Armutsquote in Deutschland erreicht neuen Höchststand, Paritätischer warnt vor 'traurigem Rekord'
Der Paritätische meldet einen Anstieg der Armutsquote von 2024 auf 2025 auf 16,1 Prozent; 13,3 Millionen Menschen gelten als armutsgefährdet.
Nach Angaben des Paritätischen Wohlfahrtsverbands ist die Armutsquote in Deutschland von 2024 auf 2025 um 0,6 Prozentpunkte auf 16,1 Prozent gestiegen. Damit lebten im vergangenen Jahr 13,3 Millionen Menschen in relativer Einkommensarmut; der Verband bezeichnet dies als einen traurigen Rekord. Die Definition berücksichtigt Haushalte, denen weniger als 60 Prozent des mittleren Einkommens zur Verfügung stehen.

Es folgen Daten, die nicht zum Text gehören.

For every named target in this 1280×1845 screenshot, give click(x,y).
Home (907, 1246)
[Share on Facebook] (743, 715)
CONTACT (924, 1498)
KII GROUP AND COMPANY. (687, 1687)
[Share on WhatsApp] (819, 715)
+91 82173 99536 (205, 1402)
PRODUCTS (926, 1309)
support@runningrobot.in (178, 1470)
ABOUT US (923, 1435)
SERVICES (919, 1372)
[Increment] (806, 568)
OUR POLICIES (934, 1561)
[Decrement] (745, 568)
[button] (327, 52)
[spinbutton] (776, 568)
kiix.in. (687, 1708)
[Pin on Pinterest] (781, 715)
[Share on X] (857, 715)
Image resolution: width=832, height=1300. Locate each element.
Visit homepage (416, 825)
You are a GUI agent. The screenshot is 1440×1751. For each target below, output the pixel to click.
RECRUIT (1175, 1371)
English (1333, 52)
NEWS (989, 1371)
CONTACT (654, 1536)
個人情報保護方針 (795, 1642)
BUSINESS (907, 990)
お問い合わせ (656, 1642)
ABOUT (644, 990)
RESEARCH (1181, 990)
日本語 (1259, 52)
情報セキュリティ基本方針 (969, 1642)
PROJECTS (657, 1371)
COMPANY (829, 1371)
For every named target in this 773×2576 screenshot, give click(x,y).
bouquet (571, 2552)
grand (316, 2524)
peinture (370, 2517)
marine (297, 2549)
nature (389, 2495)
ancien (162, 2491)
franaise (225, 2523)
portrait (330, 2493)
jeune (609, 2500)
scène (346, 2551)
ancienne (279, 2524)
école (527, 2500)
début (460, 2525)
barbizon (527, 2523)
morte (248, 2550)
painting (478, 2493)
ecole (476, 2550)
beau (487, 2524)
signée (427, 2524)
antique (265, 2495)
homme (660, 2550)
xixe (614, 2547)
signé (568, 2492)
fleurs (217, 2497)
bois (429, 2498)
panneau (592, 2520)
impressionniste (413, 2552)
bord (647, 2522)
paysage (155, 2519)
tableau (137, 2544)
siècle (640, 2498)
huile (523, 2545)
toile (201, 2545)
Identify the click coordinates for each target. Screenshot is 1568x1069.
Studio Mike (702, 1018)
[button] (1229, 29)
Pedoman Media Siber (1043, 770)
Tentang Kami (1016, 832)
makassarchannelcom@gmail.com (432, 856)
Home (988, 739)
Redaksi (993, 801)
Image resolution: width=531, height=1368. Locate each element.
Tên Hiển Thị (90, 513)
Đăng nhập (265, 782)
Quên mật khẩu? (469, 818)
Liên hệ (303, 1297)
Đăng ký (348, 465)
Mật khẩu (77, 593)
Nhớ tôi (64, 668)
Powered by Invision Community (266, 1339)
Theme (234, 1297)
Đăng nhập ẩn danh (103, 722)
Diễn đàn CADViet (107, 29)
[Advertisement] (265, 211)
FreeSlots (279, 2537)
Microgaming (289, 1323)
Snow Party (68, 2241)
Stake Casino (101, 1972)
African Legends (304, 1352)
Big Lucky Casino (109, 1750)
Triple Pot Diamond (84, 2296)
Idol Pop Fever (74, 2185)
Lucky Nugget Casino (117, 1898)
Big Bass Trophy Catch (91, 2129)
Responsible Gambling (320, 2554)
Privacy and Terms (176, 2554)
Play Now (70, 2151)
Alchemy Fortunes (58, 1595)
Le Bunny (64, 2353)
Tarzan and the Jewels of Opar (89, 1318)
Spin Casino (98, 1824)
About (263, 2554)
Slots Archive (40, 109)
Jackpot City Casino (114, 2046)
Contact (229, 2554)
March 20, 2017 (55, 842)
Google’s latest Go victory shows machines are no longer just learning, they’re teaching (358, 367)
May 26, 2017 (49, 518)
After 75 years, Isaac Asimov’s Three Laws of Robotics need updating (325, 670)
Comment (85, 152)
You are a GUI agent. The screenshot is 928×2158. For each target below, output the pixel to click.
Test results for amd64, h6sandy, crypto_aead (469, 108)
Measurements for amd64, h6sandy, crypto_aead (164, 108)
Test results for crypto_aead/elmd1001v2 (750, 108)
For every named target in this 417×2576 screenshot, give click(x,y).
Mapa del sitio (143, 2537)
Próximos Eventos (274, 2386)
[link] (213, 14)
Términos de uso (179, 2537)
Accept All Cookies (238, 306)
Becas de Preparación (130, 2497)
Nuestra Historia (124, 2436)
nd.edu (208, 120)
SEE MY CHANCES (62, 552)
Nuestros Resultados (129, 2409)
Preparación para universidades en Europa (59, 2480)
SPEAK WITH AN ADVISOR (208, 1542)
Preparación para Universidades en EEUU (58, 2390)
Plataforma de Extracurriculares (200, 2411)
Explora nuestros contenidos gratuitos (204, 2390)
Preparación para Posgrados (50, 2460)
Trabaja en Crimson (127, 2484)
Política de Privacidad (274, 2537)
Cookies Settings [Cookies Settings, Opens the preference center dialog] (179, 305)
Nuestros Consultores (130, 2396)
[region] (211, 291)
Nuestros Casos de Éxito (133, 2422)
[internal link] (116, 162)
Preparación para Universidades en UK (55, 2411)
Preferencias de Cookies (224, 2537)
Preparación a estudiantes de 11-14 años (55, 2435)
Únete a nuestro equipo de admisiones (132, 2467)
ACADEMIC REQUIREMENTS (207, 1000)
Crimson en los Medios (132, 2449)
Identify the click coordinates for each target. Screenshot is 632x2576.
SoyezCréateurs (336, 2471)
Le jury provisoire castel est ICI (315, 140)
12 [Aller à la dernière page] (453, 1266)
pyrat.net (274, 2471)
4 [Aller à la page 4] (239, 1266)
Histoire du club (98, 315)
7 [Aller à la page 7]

Im Mittelpunkt der Daten stehen starke regionale Unterschiede. Am niedrigsten sind die Quoten demnach in Bayern und Baden‑Württemberg mit 12,6 beziehungsweise 13,2 Prozent. Die höchsten Anteile weisen Bremen (27,5 Prozent) sowie Sachsen‑Anhalt (21,3 Prozent) auf; die Stadtstaaten Hamburg und Berlin liegen bei 18,9 beziehungsweise 18,7 Prozent. Auf Kreisebene treten ähnliche Spannweiten auf: Regionen wie Trier, Weser‑Ems und Arnsberg verzeichnen besonders hohe Betroffenheitsraten.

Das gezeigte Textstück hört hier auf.